|Title||Recognition of coxiella burnetii by toll-like receptors and nucleotide-binding oligomerization domain-like receptors|
|Author(s)||Ammerdorffer, Anne; Schoffelen, Teske; Gresnigt, Mark S.; Oosting, Marije; Brok, Martijn H. Den; Abdollahi-Roodsaz, Shahla; Kanneganti, Thirumala Devi; Jong, Dirk J. De; Deuren, Marcel Van; Roest, Hendrik Jan; Rebel, Johanna M.J.; Netea, Mihai G.; Joosten, Leo A.B.; Sprong, Tom|
|Source||The Journal of Infectious Diseases 211 (2015)6. - ISSN 0022-1899 - p. 978 - 987.|
|Department(s)||CVI Bacteriology and Epidemiology|
|Publication type||Refereed Article in a scientific journal|
|Keyword(s)||Coxiella burnetii - innate immunity - NOD-like receptors - pattern recognition - Q fever - singlenucleotide polymorphism - Toll-like receptors|
Background. Infection with Coxiella burnetii can lead to acute and chronic Q fever. Toll-like receptor 1 (TLR1), TLR2, TLR4, TLR6, nucleotide-binding oligomerization domain receptor 1 (NOD1), NOD2, and the mitogen-activated protein kinases are central in the innate immune response against microorganisms, but little is known about their role in the recognition of C. burnetii in humans.
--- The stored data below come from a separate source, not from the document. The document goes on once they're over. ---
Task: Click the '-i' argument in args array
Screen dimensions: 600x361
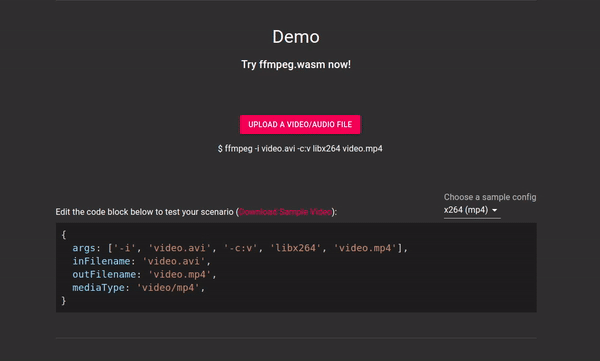Action: [124, 248]
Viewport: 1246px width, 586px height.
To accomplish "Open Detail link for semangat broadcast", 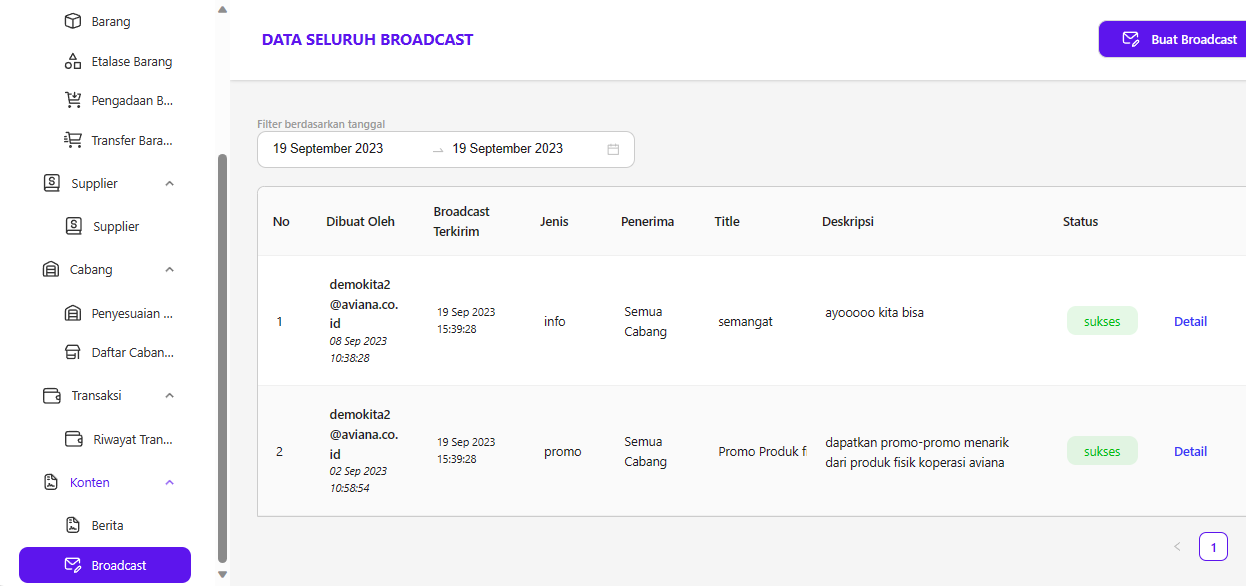I will point(1190,321).
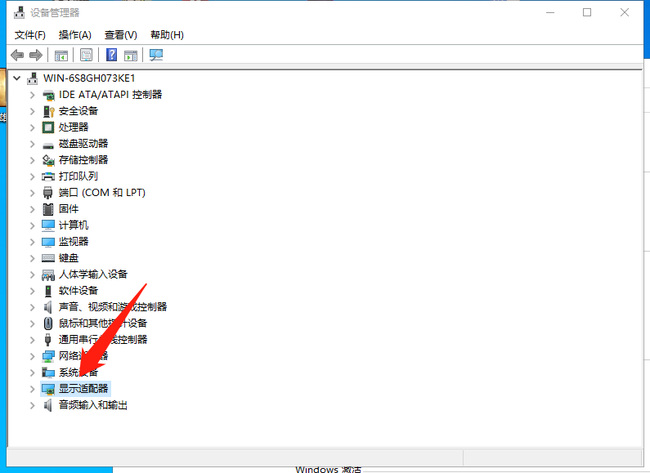Click the scan for hardware changes monitor icon

pos(156,55)
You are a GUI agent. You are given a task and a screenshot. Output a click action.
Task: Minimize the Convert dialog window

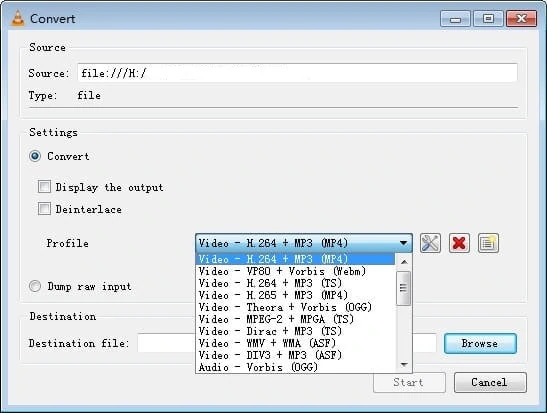(456, 18)
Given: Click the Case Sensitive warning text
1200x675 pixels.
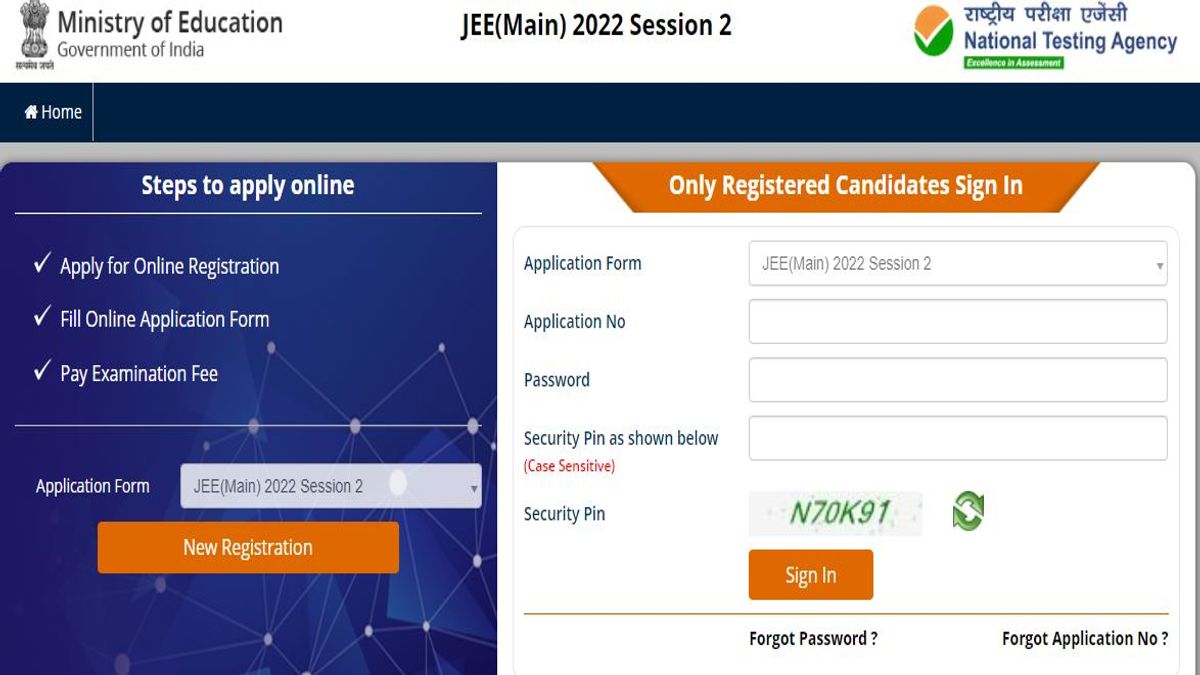Looking at the screenshot, I should click(x=570, y=465).
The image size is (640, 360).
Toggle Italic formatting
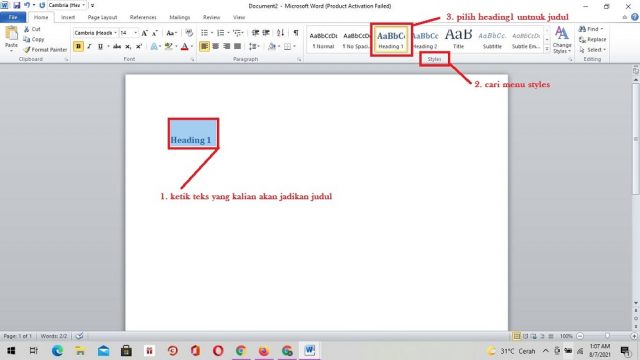(89, 46)
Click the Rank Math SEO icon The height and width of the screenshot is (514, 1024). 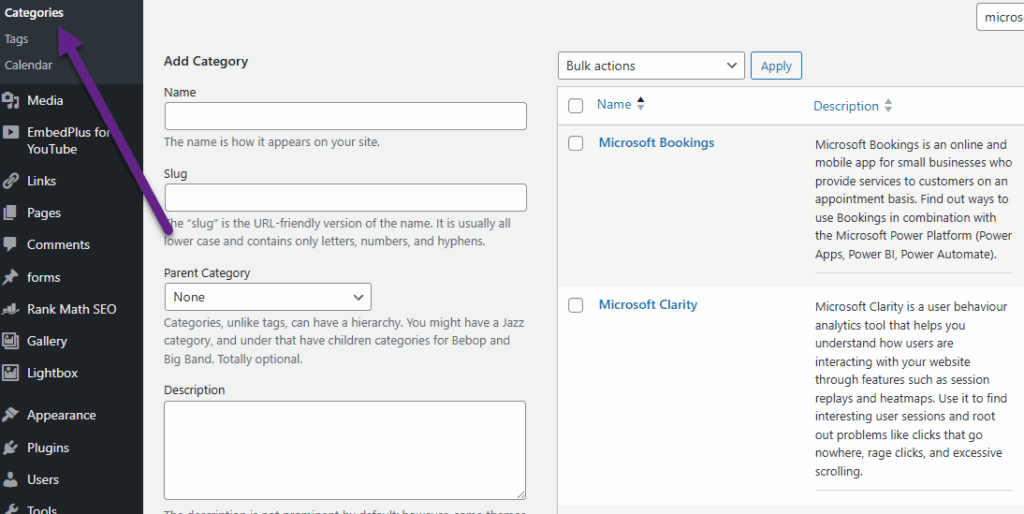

Methods. Human peripheral blood mononuclear cells (PBMCs) were stimulated with C. burnetii Nine Mile and the Dutch outbreak isolate C. burnetii 3262. TLRs were inhibited using specific antibodies or antagonists. Additionally, the influence of human polymorphisms in TLRs and Nod-like receptors (NLRs) on C. burnetii-induced cytokine production was assessed. Results. Inhibition of TLR2, p38, JNK, and ERK led to decreased cytokine responses in C. burnetii-stimulated human PBMCs. Humans with polymorphisms in TLR1 and NOD2 had reduced cytokine production, compared with humans with wild-type genotypes, after stimulation. Interestingly, polymorphisms in TLR6 led to decreased cytokine production after C. burnetii 3262 stimulation but not after C. burnetii Nine Mile stimulation. Conclusions. The TLR1/TLR2 heterodimer and NOD2 are important recognition receptors for the induction of cytokine responses against C. burnetii in humans. Furthermore, an interesting finding was the divergent recognition of C. burnetii Nine Mile and C. burnetii 3262.